Designer Hannah Clark’s dour colour scheme is pure Scandi-noir, though the grey suits worn by the chorus in the opening scene make it difficult to discern who’s who and who’s singing what. Rafael Rojas’s King Gustavo could be just another bloke in a nicely cut suit. He's more stressed-out senior manager than commanding head of state, complete with a capable PA in the form of a scene-stealing Tereza Gevorgyan as Oscar (pictured below). Rojas sings beautifully, if a little harshly at times, but he's a tad too sympathetic: we don't understand why he's so despised by those plotting against him.
Still, Antonio Somma’s lucid libretto and some of Verdi’s most viscerally entertaining music make the production whizz by, despite the incongruities piling up. Patricia Bardon’s commanding clairvoyant Ulrica is excellent, though why she’s dressed up to resemble Marlene Dietrich, holding court in what looks like the Black Lodge from David Lynch’s Twin Peaks, is left unexplained. Still, seeing the red drapes slowly rise is a visual treat, and it’s fun to watch Rojas disguised as a sea captain. As you’d expect, the forecast is stormy, Ulrica predicting that Gustavo will be killed by the next person to shake his hand. Inevitably, this turns out to be his best friend and advisor Anckarström, sympathetically portrayed by a fresh-voiced Philip Rhodes.
The most arresting singing comes from the Hungarian soprano Adrienn Miksch (pictured below with Rhodes) as Anckarström’s wife Amelia: her extended love scene with Gustavo at the start of Act II is riveting, her high pianissimo notes perched on the very edge of audibility. Glorious playing too from the company’s former music director Richard Farnes’s orchestra, the weeping cor anglais solo matching Miksch note for note. Farnes’s dynamic control is his greatest asset: he revels in Verdi’s quirky details and never lets the orchestra overwhelm his voices. The fortissimo chord which erupts when Gustavo and Amelia declare their love is overwhelming. They make a credible couple, his bluff, no-nonsense manner matched by her refinement. Miksch is especially good near the opening of the final act, accepting her husband’s brutal demands with heartbreaking stoicism.
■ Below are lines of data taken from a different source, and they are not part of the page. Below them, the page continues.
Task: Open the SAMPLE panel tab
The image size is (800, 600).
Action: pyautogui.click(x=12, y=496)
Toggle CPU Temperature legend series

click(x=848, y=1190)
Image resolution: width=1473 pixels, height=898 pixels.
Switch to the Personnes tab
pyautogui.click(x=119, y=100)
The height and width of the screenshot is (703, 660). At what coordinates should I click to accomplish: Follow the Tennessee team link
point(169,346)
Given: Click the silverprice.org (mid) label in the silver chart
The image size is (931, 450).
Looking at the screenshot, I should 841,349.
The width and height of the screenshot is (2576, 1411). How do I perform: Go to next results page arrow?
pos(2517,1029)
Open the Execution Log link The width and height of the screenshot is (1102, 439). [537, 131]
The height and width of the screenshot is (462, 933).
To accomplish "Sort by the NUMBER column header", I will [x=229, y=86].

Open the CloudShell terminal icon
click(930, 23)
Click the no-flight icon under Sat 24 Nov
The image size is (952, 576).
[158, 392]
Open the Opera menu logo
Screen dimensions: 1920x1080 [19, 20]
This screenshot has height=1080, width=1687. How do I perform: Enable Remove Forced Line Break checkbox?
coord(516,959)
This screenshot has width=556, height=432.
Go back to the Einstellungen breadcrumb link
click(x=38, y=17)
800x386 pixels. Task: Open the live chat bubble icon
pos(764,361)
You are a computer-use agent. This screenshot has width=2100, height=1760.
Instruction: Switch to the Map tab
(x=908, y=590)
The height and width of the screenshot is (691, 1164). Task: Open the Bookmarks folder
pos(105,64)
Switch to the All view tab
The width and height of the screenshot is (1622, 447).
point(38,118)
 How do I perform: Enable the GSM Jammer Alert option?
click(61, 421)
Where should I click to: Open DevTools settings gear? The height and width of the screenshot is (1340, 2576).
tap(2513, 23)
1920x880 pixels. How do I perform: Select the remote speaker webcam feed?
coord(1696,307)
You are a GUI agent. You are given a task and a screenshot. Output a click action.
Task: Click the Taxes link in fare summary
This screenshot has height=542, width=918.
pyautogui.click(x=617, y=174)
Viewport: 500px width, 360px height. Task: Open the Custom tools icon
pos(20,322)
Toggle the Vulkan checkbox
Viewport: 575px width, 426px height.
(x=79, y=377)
The titular masked ball is unseen; instead, we see the guests catching their breath between dances. Having the entire cast bewigged in whiteface makeup is disconcerting, as if we’ve suddenly leapt back 200 years. Trying to spot Gustavo and Anckarström is like playing a live action version of Where’s Wally? And why is Gevorgyan’s Oscar now a young girl in a ball gown? I was baffled. Happily, outstanding chorus work and Farnes’s electrifying conducting save the day: the bleak close packs a mighty punch and we’re left wanting more. Decent, but not quite decent enough, especially given Albery’s excellent track record with this company.